Task brief:
Only the lines from the one containing "Open the Richtung dropdown set to Senkrecht" through the one containing "Collapse the Response section" should be printed, exactly as they appear below, with both ends included.

(Saved data entries)
########################################

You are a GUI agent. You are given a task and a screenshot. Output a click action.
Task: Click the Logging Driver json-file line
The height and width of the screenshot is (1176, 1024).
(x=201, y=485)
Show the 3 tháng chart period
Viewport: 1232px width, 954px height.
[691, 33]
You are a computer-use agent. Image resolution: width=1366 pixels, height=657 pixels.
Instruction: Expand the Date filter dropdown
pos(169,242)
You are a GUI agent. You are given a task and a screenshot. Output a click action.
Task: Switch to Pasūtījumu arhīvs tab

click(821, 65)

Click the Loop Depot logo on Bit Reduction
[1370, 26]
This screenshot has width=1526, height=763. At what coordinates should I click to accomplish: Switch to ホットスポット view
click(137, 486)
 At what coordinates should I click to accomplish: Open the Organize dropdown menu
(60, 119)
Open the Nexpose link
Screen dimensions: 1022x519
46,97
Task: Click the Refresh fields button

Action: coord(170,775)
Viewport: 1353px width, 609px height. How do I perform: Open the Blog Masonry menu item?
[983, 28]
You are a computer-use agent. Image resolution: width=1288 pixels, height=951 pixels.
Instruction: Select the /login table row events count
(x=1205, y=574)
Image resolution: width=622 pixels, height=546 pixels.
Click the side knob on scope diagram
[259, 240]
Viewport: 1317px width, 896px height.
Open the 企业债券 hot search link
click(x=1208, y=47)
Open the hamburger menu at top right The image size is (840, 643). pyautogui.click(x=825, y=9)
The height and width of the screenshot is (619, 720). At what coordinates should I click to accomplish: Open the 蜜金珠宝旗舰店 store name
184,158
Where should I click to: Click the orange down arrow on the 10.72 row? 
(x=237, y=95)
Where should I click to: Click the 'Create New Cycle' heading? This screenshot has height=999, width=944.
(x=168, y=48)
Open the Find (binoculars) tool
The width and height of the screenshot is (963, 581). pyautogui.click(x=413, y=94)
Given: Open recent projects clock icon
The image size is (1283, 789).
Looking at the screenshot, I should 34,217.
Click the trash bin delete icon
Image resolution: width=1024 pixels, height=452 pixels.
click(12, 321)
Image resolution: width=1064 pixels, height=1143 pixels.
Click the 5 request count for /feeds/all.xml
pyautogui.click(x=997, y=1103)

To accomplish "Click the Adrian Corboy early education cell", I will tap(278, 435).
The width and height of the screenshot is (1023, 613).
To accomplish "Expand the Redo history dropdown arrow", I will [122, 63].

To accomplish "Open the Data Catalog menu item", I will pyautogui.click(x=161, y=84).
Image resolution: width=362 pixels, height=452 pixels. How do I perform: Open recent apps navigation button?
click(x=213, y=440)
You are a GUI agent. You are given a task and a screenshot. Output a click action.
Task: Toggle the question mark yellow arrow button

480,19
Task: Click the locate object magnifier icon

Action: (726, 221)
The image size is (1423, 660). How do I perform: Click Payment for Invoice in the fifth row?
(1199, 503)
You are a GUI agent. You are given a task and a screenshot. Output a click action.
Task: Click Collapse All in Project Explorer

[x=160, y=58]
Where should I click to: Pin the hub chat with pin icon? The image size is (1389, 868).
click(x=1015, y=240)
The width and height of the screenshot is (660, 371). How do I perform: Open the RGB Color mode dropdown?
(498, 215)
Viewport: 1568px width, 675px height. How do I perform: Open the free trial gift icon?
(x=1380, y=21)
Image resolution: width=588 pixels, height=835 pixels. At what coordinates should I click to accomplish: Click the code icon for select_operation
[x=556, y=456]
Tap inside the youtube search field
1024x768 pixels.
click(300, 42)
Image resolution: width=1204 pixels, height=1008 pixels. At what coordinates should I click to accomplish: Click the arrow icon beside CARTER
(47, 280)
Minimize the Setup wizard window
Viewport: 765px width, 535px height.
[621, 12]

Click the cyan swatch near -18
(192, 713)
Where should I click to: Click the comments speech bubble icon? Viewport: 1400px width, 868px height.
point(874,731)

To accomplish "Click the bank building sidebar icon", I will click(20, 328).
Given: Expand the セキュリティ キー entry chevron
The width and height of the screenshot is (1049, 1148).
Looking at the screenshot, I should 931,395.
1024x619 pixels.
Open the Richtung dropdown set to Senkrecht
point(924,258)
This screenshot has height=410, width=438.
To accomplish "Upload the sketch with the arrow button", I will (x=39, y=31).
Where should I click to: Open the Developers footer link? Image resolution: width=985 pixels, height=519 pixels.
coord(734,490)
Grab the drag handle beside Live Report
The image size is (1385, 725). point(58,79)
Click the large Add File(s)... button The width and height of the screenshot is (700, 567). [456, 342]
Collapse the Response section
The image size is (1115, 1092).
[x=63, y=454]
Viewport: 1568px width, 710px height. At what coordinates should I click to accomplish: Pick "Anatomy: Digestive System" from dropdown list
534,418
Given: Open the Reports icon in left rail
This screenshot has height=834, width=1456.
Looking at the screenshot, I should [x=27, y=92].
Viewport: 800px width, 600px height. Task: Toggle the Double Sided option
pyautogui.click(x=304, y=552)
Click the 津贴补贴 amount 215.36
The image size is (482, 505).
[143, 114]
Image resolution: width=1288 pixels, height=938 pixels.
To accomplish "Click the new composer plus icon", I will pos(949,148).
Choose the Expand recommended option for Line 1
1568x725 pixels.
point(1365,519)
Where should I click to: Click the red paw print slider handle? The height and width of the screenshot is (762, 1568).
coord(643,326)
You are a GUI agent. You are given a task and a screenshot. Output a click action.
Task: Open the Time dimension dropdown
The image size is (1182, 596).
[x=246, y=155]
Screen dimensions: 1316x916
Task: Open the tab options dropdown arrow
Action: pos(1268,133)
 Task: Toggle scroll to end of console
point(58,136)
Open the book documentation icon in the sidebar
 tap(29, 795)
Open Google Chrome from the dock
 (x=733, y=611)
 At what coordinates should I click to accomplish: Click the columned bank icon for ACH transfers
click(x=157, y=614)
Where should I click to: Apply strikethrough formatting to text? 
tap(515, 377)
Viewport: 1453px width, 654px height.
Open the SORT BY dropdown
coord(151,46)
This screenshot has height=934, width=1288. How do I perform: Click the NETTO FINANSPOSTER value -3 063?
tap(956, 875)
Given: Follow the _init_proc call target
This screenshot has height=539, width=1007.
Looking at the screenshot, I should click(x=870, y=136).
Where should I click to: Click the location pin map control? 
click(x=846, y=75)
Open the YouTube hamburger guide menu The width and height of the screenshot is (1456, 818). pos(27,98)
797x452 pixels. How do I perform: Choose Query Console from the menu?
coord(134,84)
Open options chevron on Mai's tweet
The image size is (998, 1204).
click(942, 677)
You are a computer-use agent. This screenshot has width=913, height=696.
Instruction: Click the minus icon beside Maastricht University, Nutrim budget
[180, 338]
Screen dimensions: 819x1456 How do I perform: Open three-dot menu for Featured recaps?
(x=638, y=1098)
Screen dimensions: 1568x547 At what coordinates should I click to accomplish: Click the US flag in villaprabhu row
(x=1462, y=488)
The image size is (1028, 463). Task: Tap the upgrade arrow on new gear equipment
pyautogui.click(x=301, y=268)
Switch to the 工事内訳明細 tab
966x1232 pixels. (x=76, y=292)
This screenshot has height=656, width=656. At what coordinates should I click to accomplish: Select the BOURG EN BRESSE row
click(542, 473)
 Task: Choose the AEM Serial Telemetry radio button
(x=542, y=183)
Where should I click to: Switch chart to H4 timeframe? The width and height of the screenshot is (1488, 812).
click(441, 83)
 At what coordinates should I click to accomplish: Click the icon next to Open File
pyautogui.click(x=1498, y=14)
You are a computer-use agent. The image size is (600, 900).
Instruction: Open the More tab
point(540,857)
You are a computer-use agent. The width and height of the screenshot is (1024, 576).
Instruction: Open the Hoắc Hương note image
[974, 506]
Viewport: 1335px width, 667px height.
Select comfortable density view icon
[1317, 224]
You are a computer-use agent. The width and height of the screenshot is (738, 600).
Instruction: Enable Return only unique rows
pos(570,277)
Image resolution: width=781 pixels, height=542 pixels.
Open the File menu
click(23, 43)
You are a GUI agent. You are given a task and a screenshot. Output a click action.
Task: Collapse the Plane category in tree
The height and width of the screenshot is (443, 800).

########################################

Your response:
Open the Richtung dropdown set to Senkrecht
point(924,258)
This screenshot has height=410, width=438.
To accomplish "Upload the sketch with the arrow button", I will (x=39, y=31).
Where should I click to: Open the Developers footer link? Image resolution: width=985 pixels, height=519 pixels.
coord(734,490)
Grab the drag handle beside Live Report
The image size is (1385, 725). point(58,79)
Click the large Add File(s)... button The width and height of the screenshot is (700, 567). [456, 342]
Collapse the Response section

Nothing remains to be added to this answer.